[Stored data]
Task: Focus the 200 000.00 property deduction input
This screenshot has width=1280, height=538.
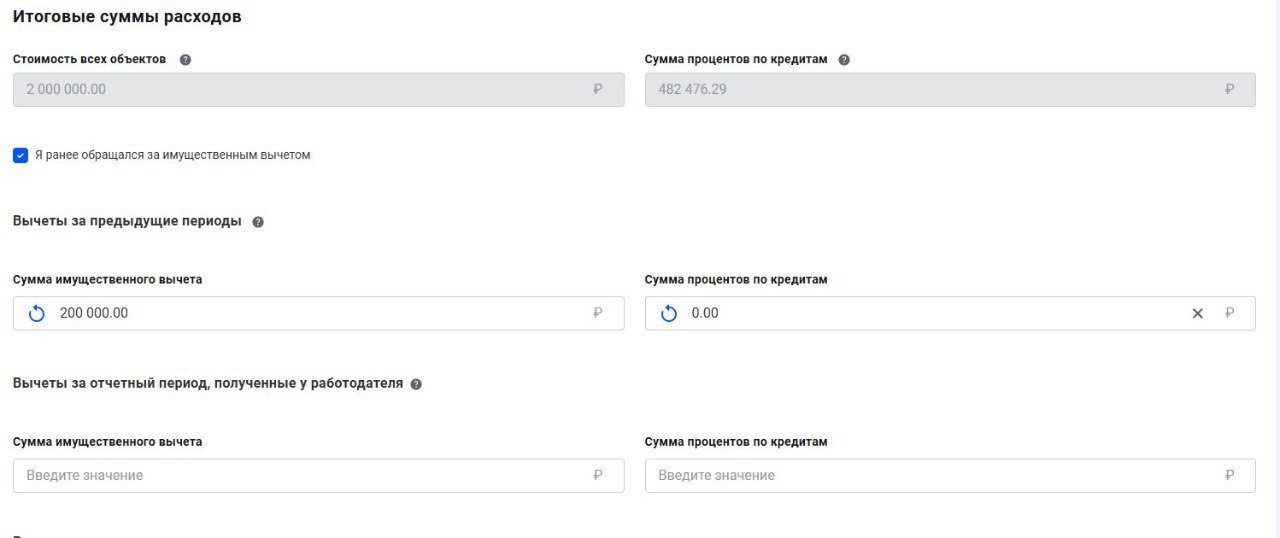Action: 320,314
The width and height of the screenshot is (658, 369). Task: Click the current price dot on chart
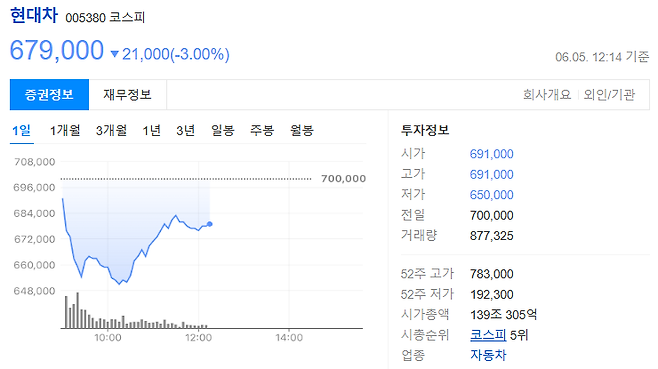click(x=210, y=224)
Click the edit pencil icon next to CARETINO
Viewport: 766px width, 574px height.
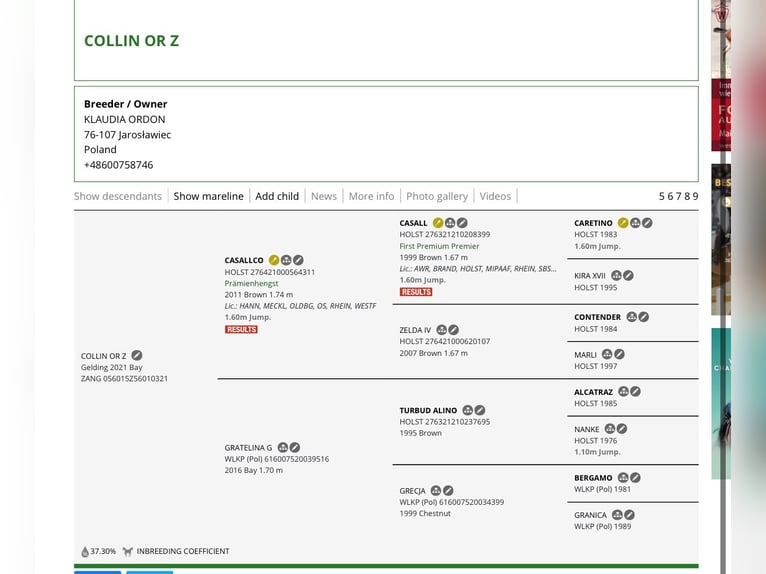647,223
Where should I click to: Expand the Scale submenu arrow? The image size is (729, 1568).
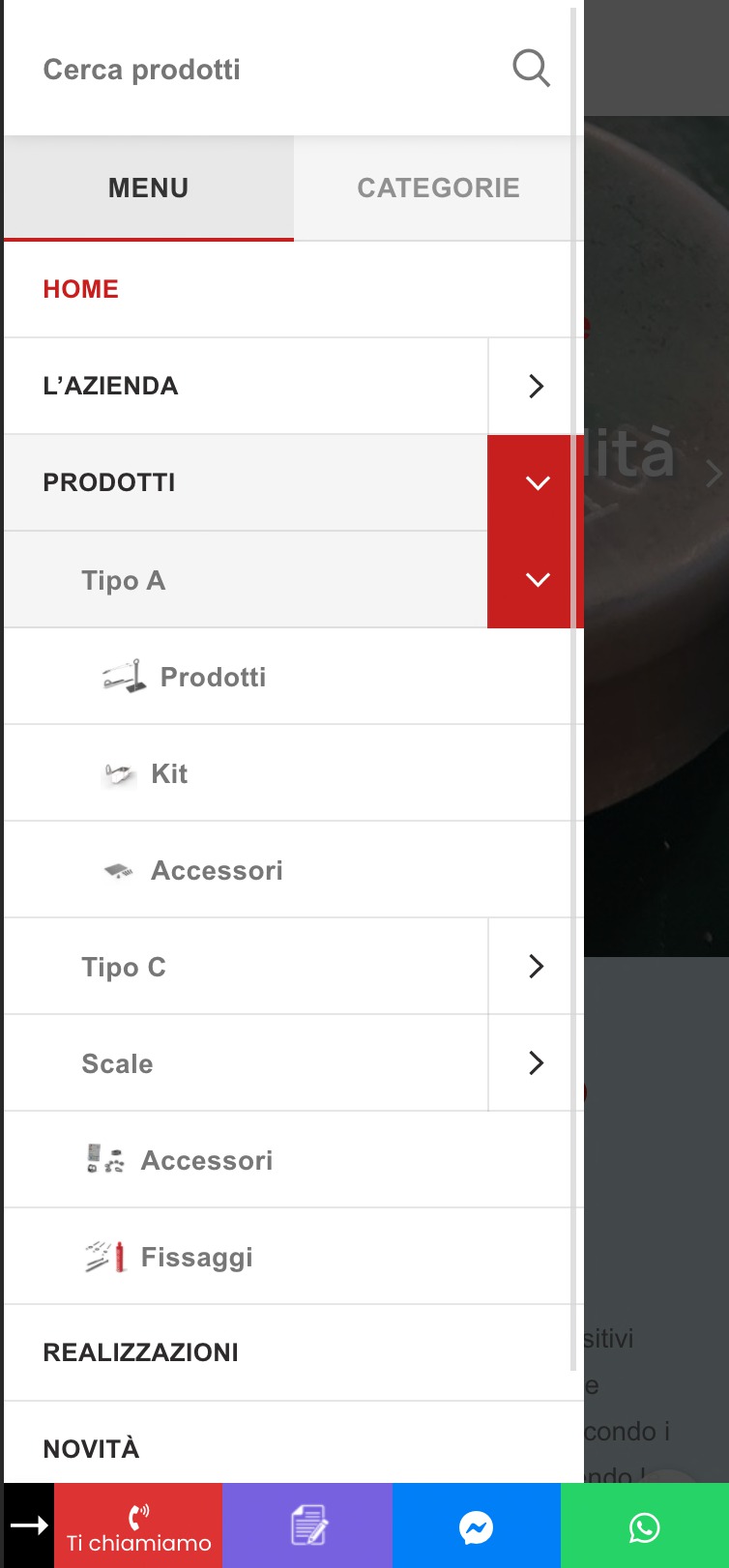[x=536, y=1062]
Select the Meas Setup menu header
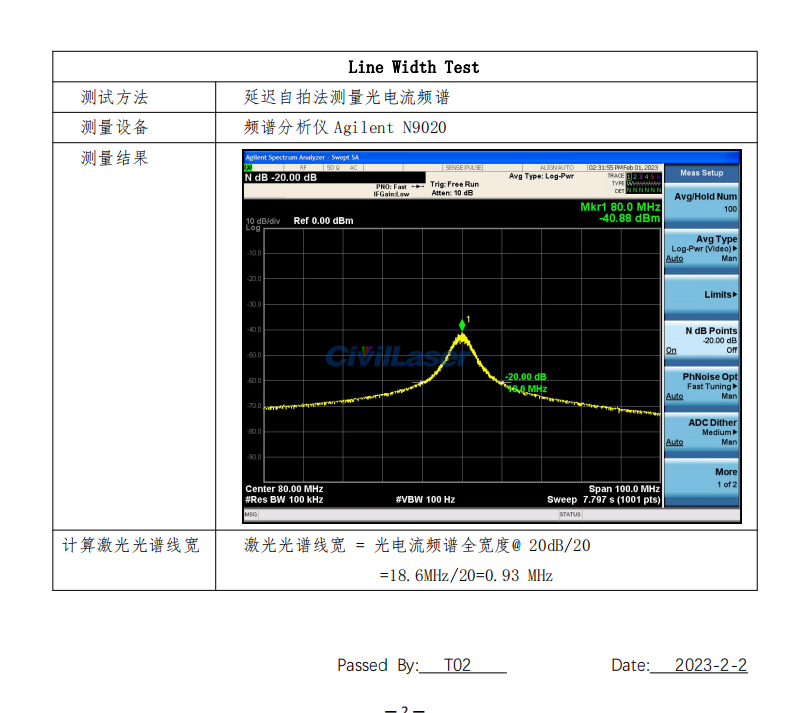 coord(702,173)
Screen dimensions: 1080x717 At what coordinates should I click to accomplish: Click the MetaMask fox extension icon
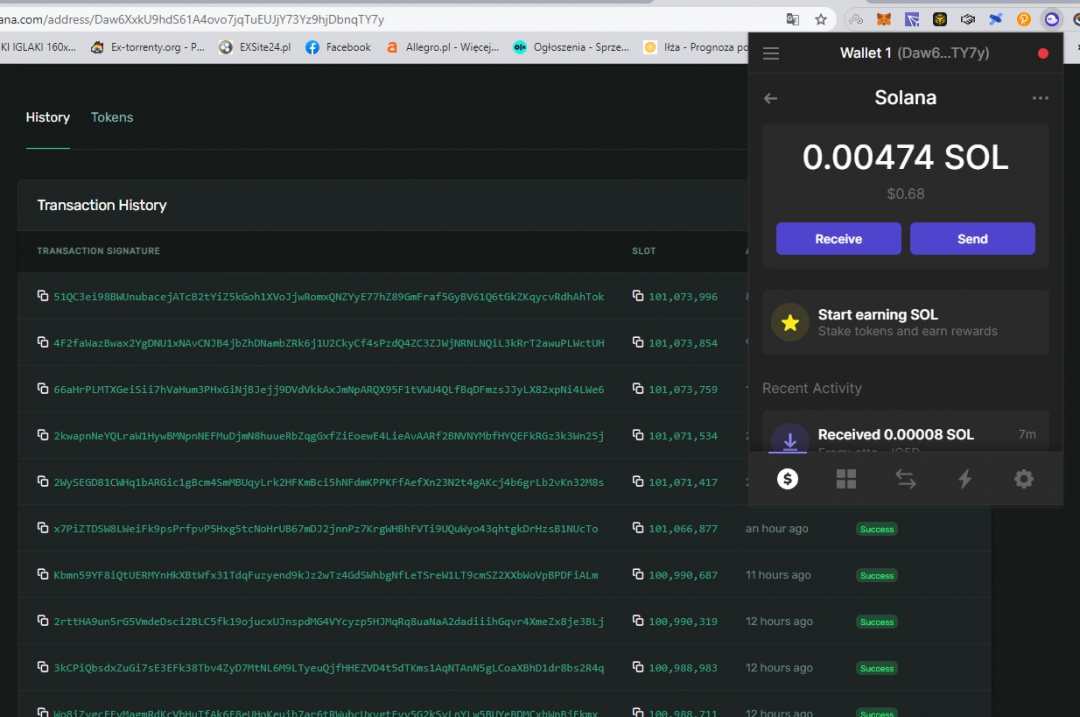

**ASSIGNMENT:**
Filter the records, keeping only lines that contain "icon", and show those lines.

**COMPLETED TASK:**
Click the edit pencil icon next to CARETINO
Screen dimensions: 1080x717 At what coordinates should I click to accomplish: Click the MetaMask fox extension icon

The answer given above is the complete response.